====== Material for this exercise

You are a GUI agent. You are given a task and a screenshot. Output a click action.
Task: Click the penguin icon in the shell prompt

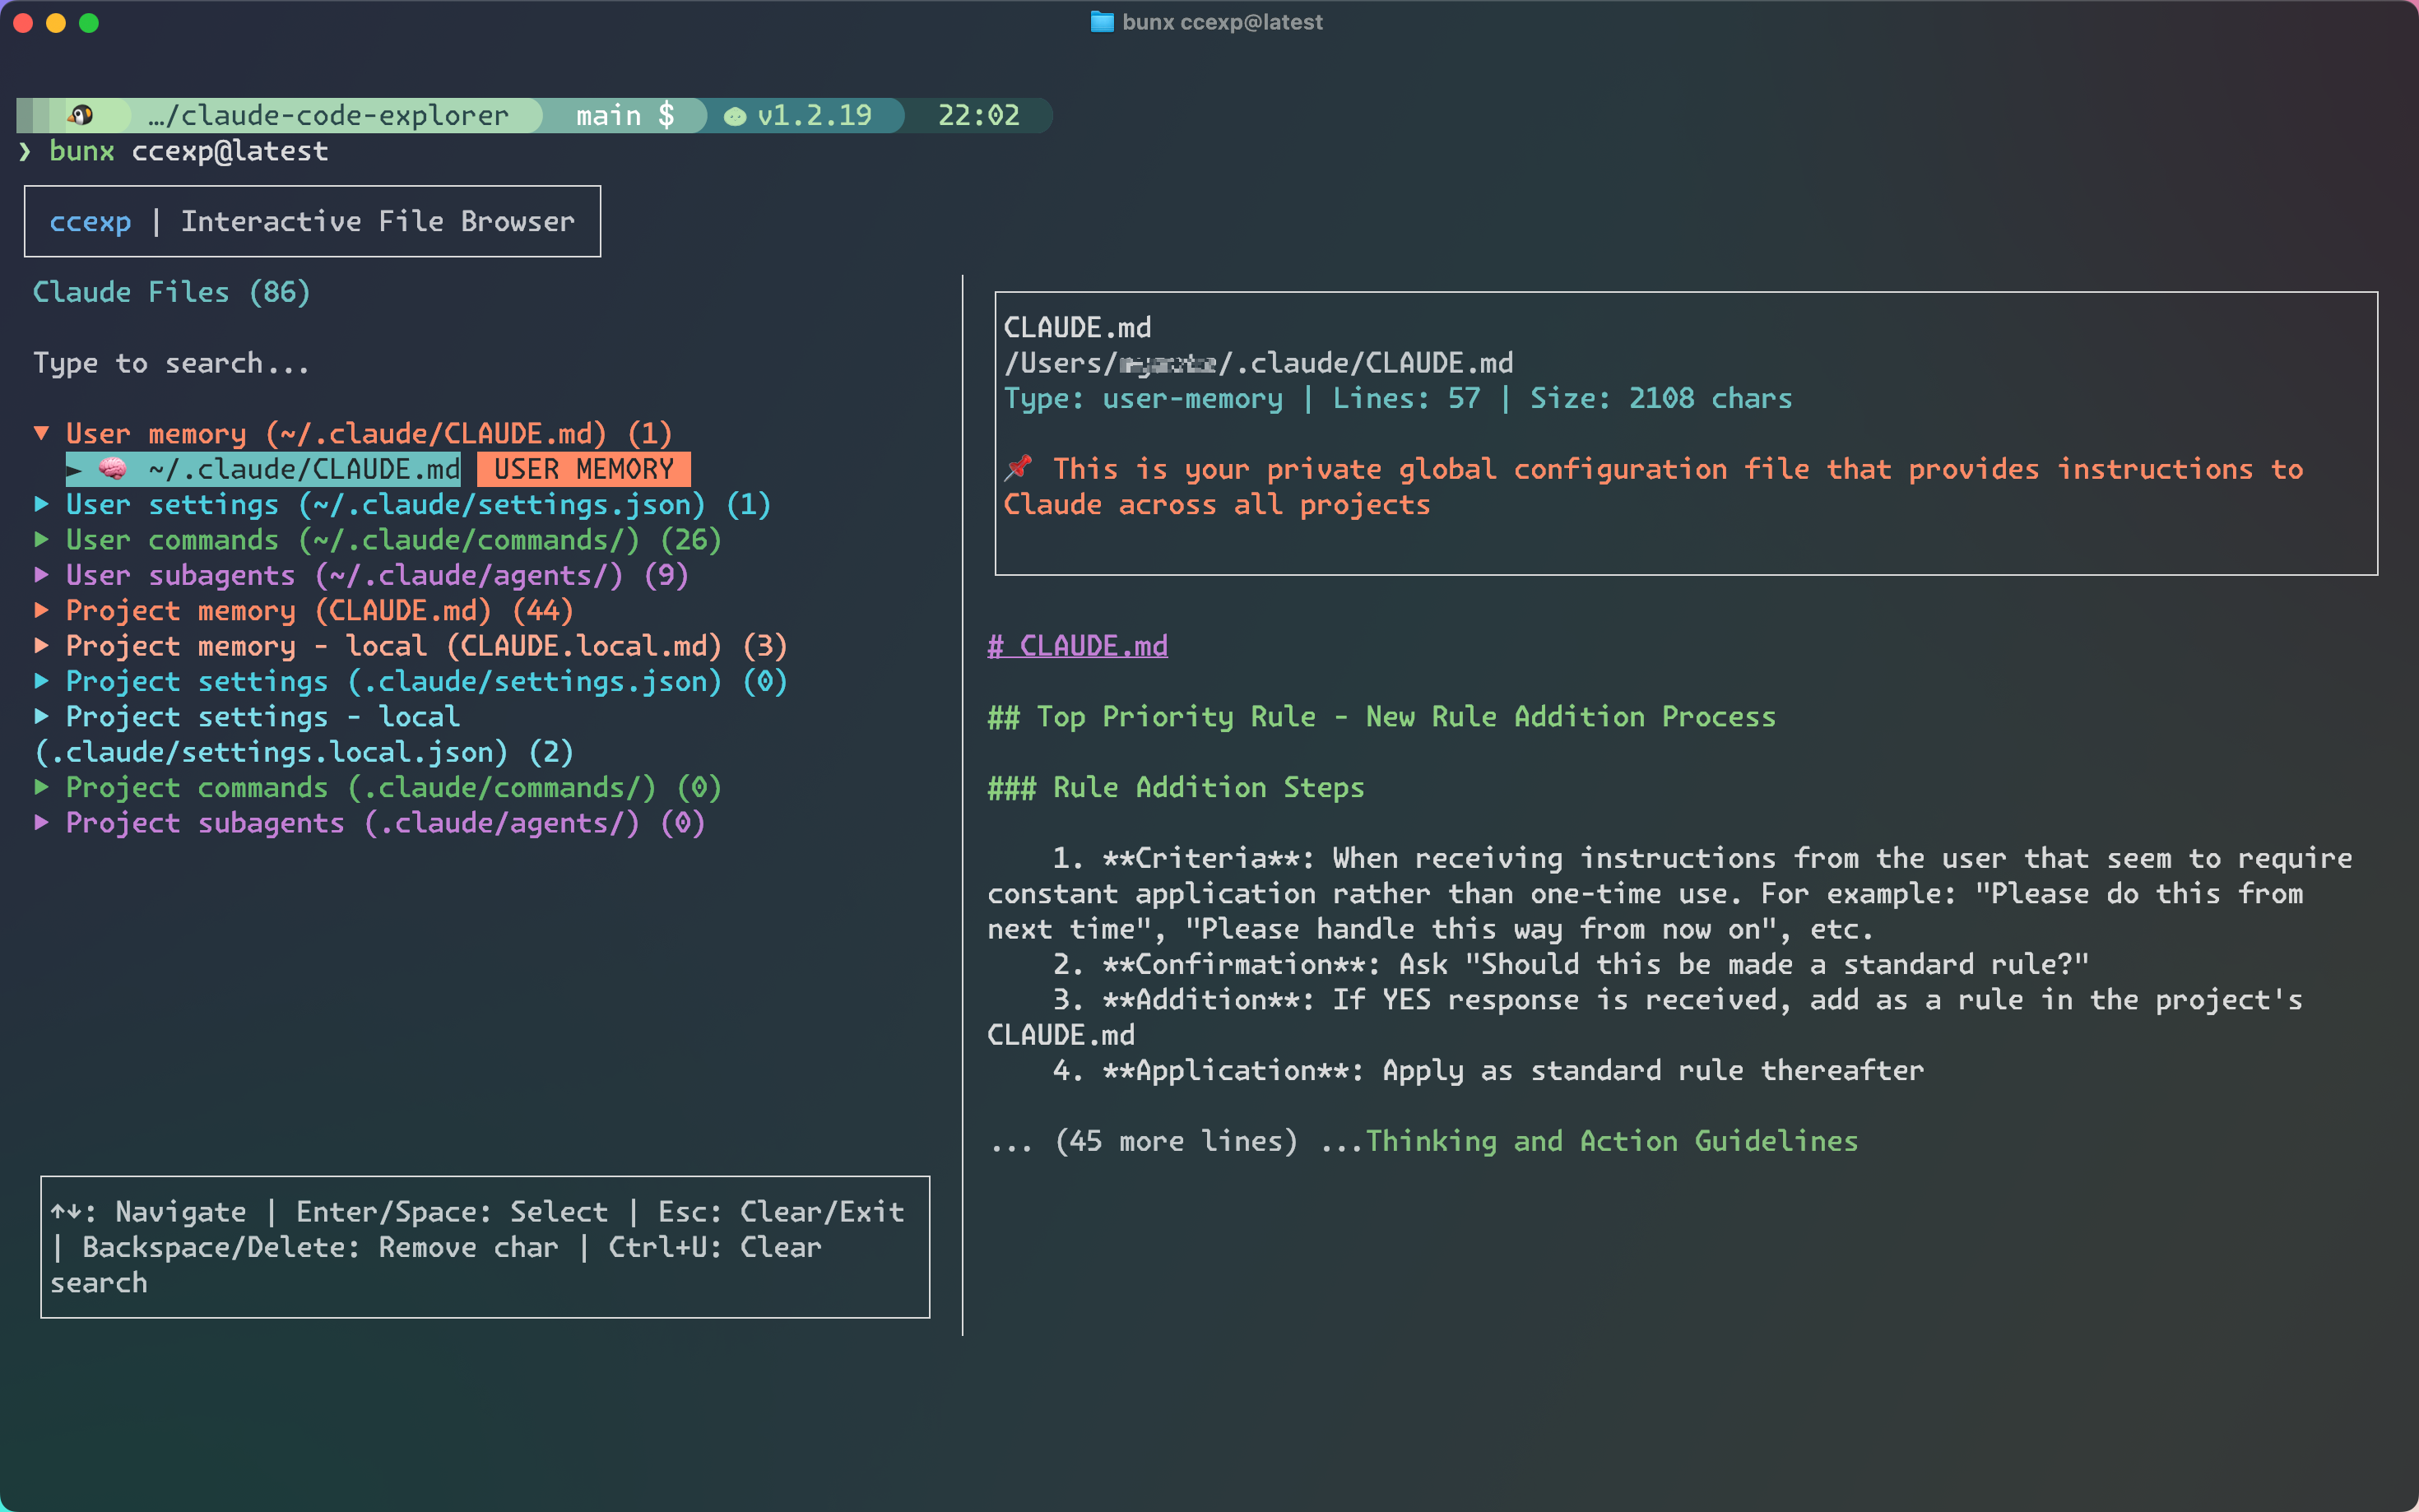[82, 114]
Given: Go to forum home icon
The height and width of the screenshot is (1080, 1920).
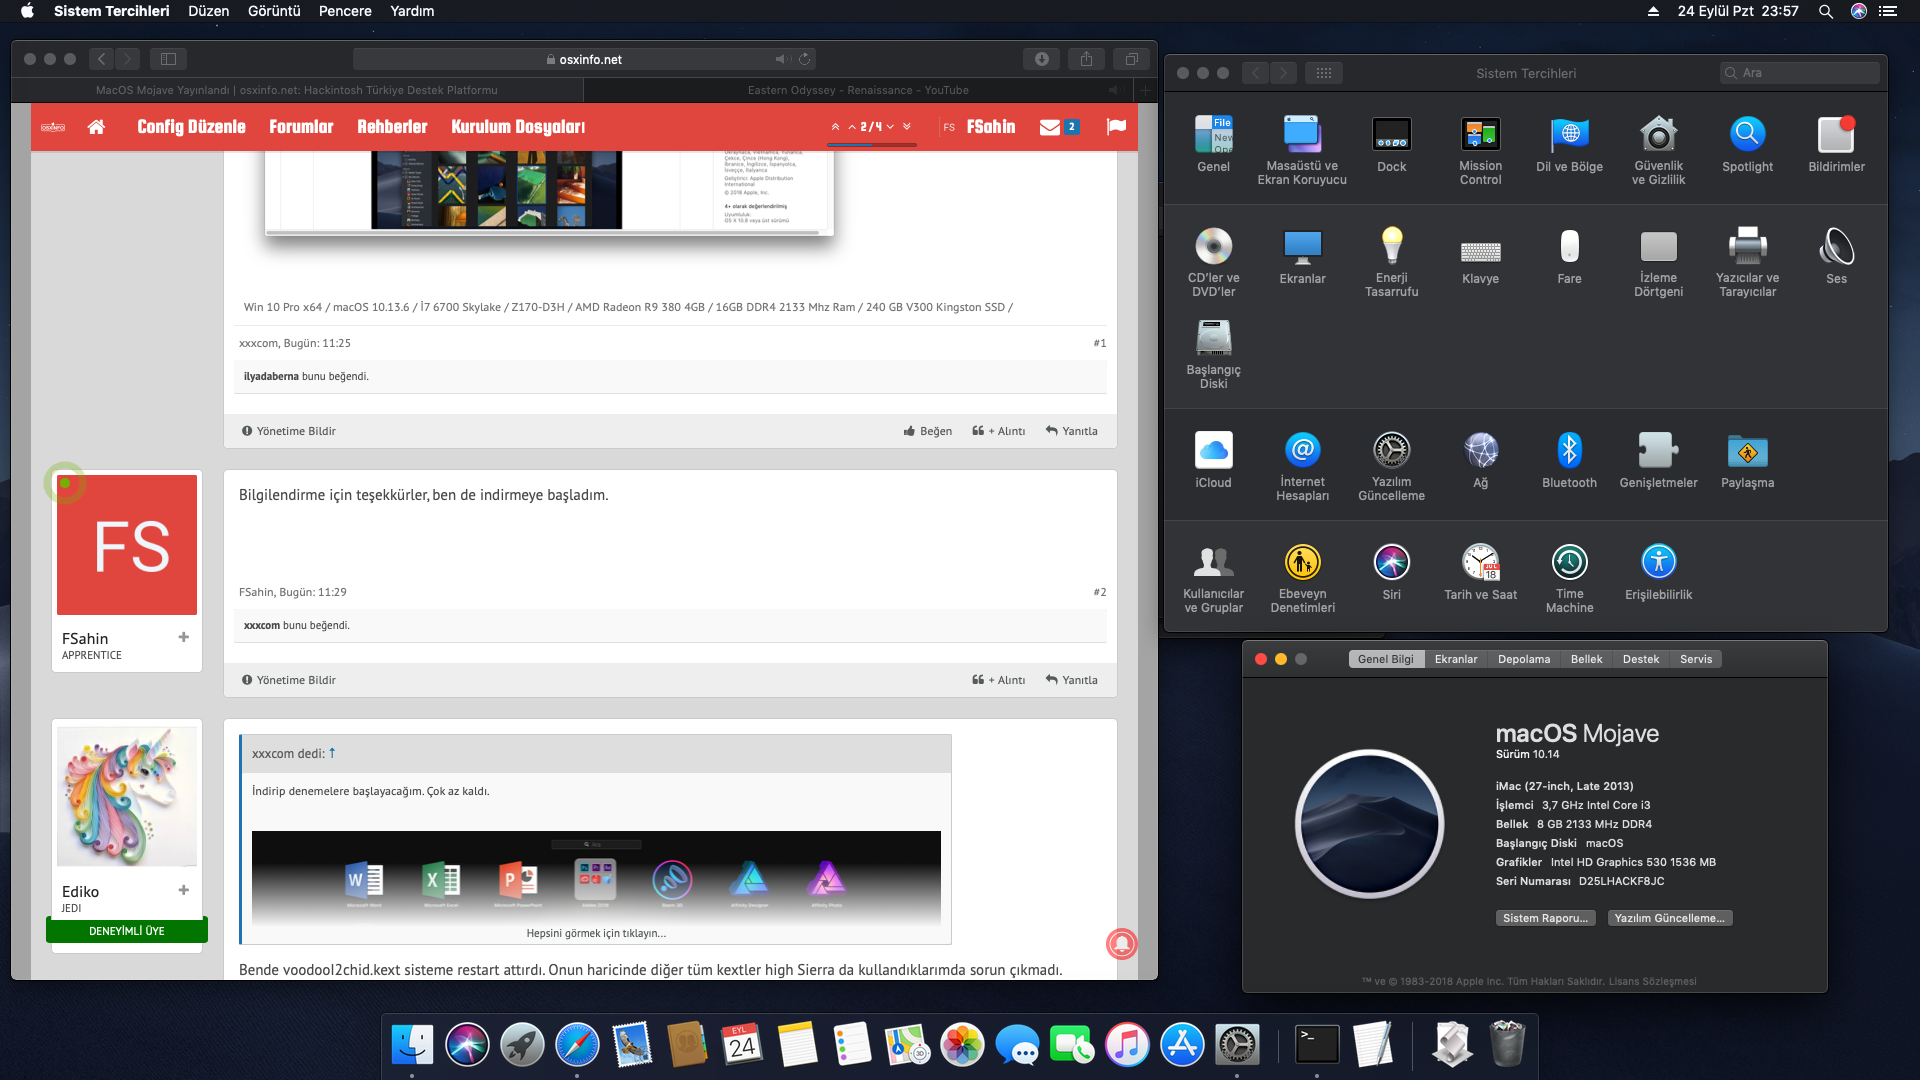Looking at the screenshot, I should coord(96,127).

============

### Assigned task
Type the entries again verbatim. Any pictures should be skipped.

### Answer below
You are a GUI agent. You are given a task and a screenshot. Output a click action.
Task: Click the penguin icon in the shell prompt

[82, 114]
Given: Go to forum home icon
The height and width of the screenshot is (1080, 1920).
Looking at the screenshot, I should coord(96,127).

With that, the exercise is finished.